== INFORMATION GIVEN ==
*** Block opens ***

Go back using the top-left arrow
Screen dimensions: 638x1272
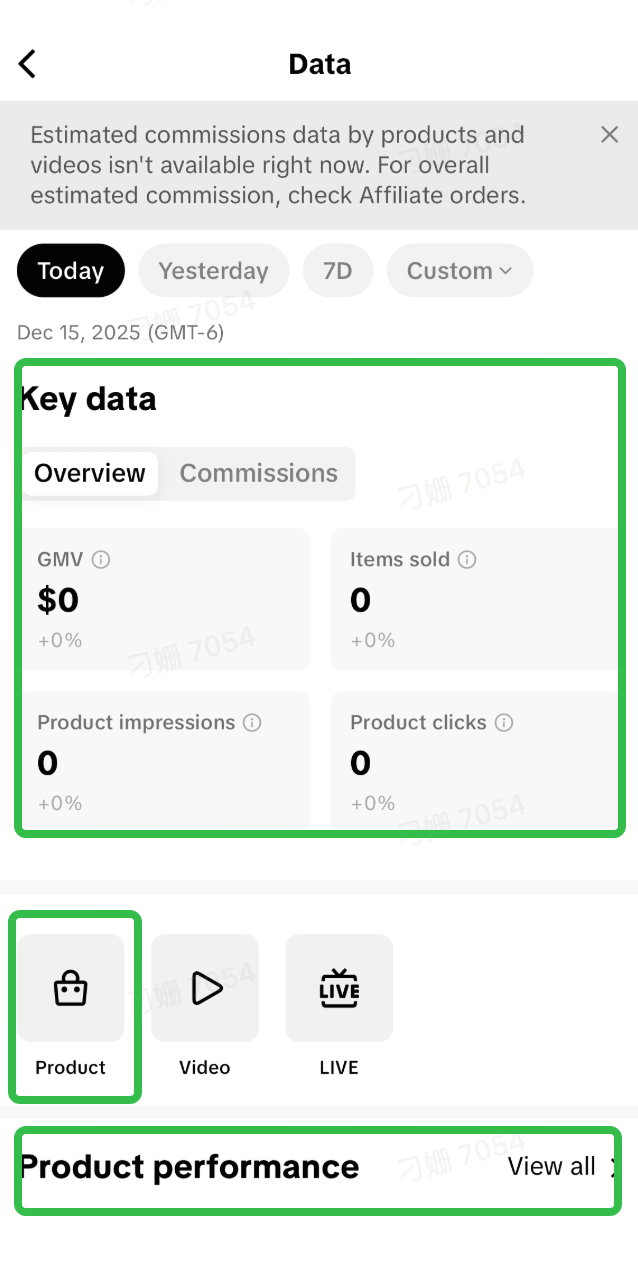(x=27, y=64)
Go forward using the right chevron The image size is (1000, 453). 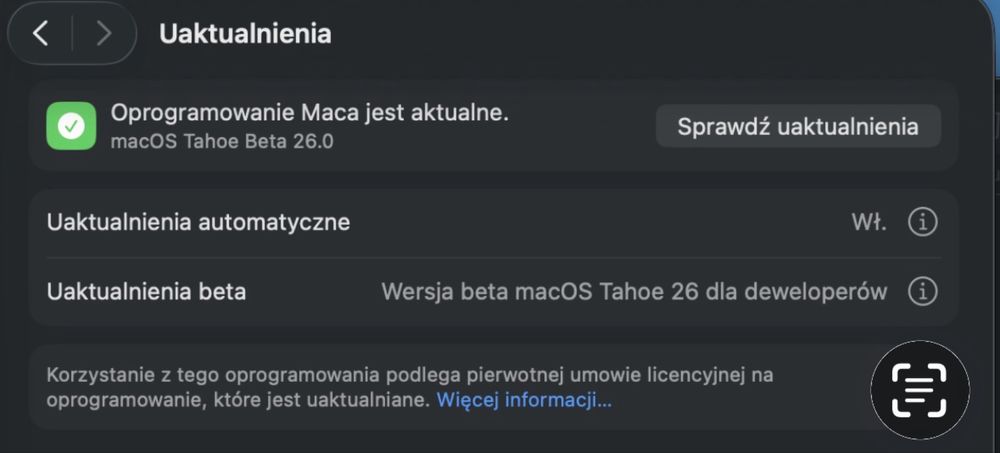coord(103,33)
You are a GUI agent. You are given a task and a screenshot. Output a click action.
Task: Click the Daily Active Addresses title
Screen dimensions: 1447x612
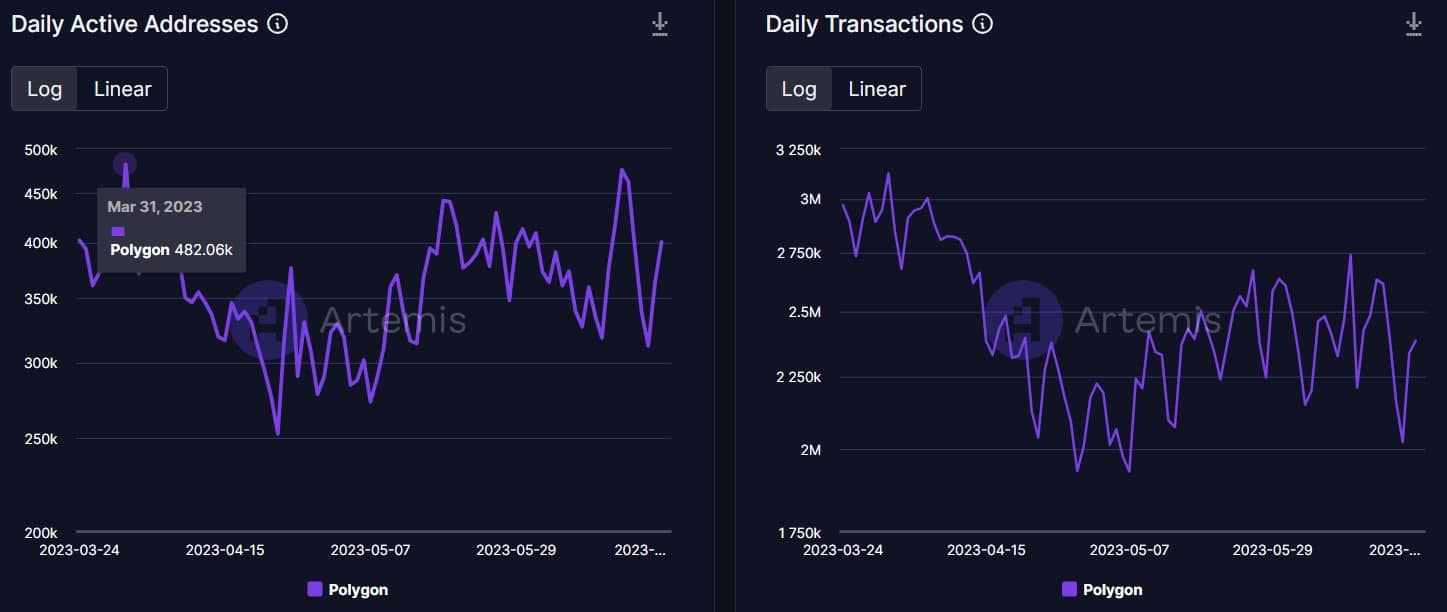[x=135, y=24]
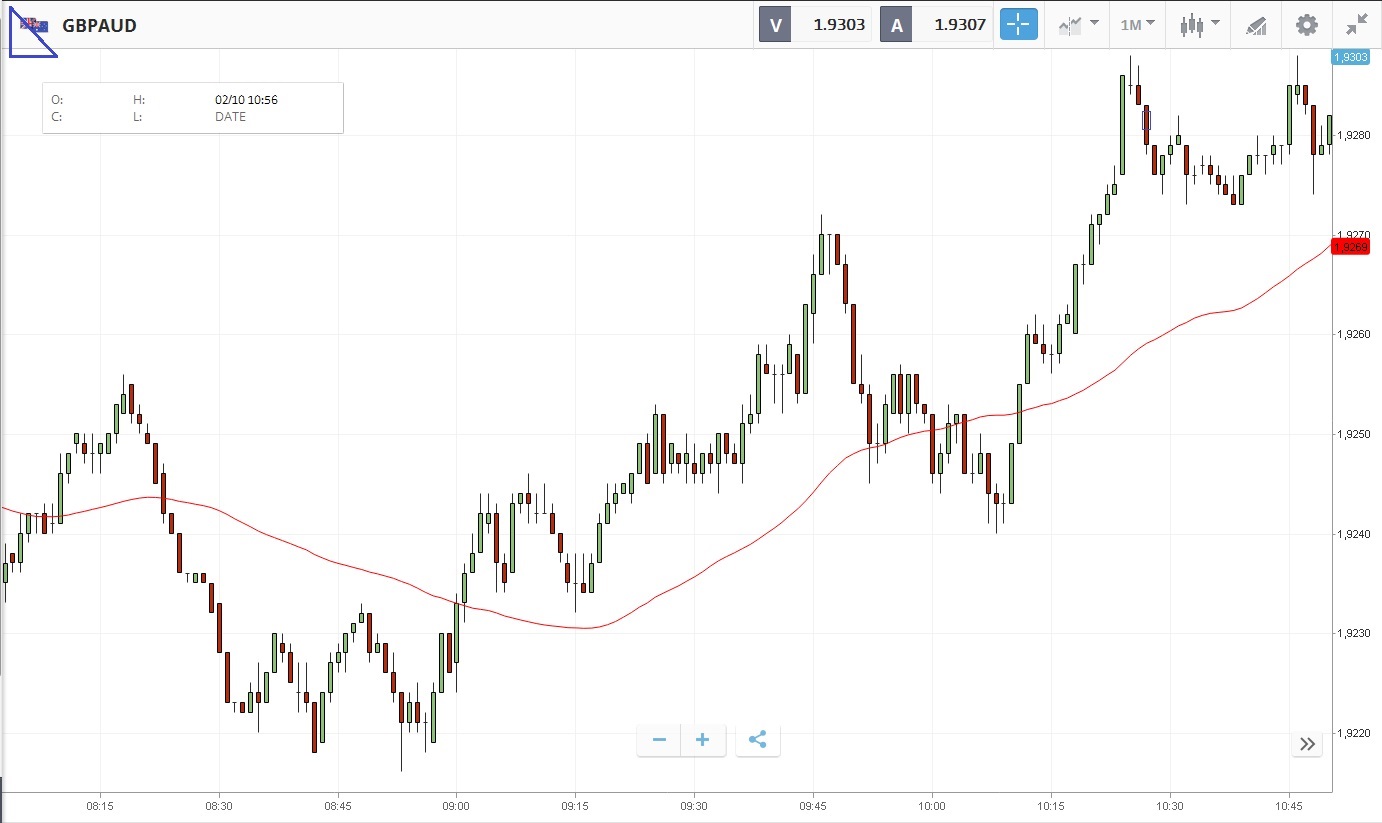Click the collapse chart arrows icon
The width and height of the screenshot is (1382, 823).
1356,25
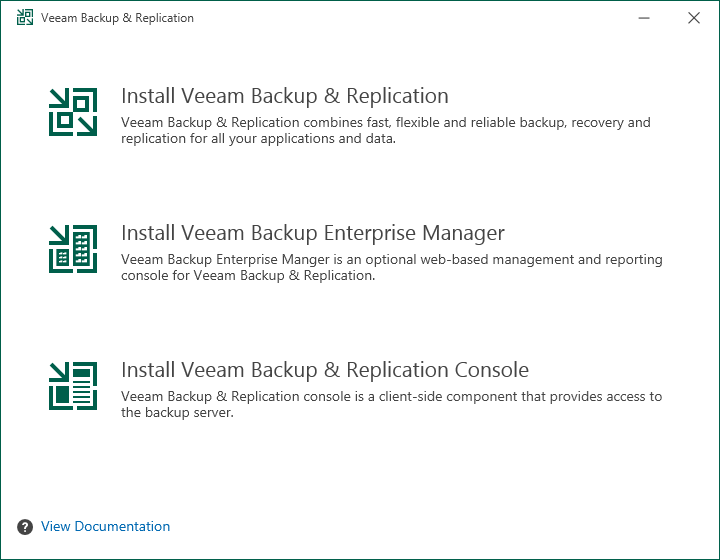The image size is (720, 560).
Task: Click text "console for Veeam Backup & Replication."
Action: (x=248, y=276)
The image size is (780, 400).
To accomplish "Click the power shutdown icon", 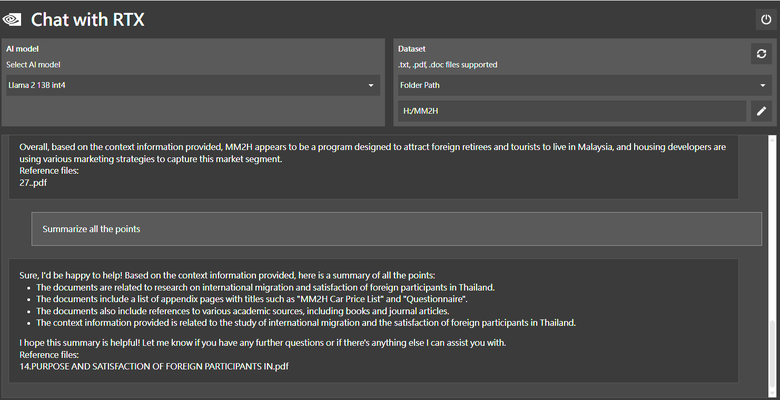I will [x=765, y=20].
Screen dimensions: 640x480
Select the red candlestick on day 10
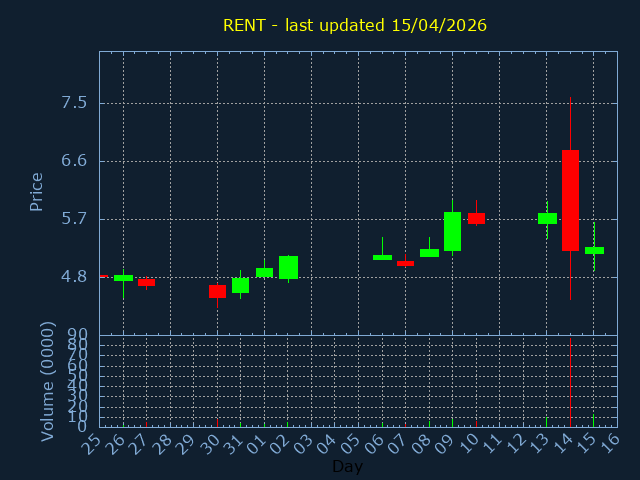(476, 218)
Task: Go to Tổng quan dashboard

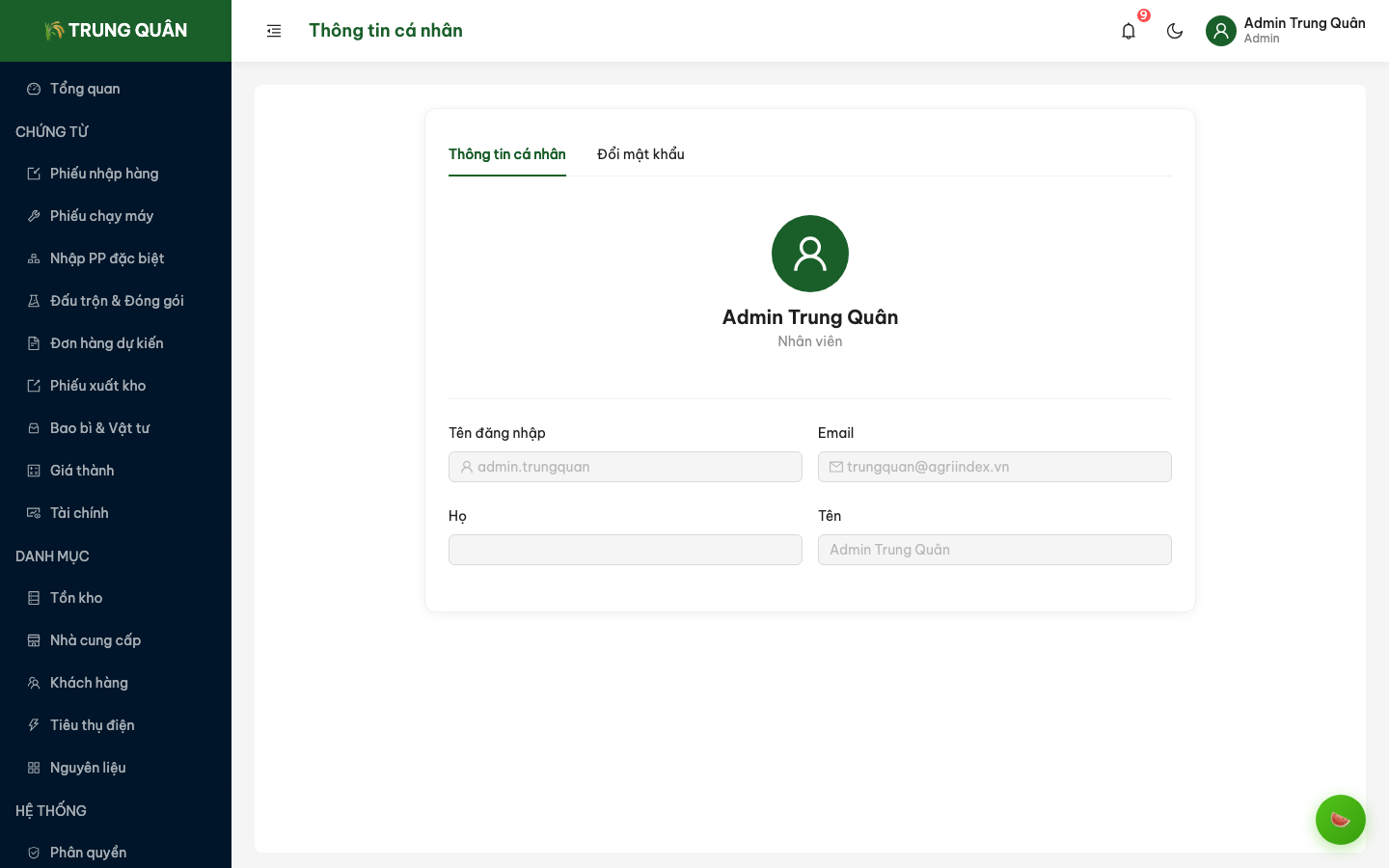Action: coord(85,89)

*** Block closes ***

Go back to the line that contains "Screen dimensions: 640x480" and copy it, along with each line after it through the end of the listing above, exactly and without pictures.

== OUTPUT OF THE EXERCISE ==
Screen dimensions: 640x480
Select the red candlestick on day 10
(476, 218)
Task: Go to Tổng quan dashboard

Action: coord(85,89)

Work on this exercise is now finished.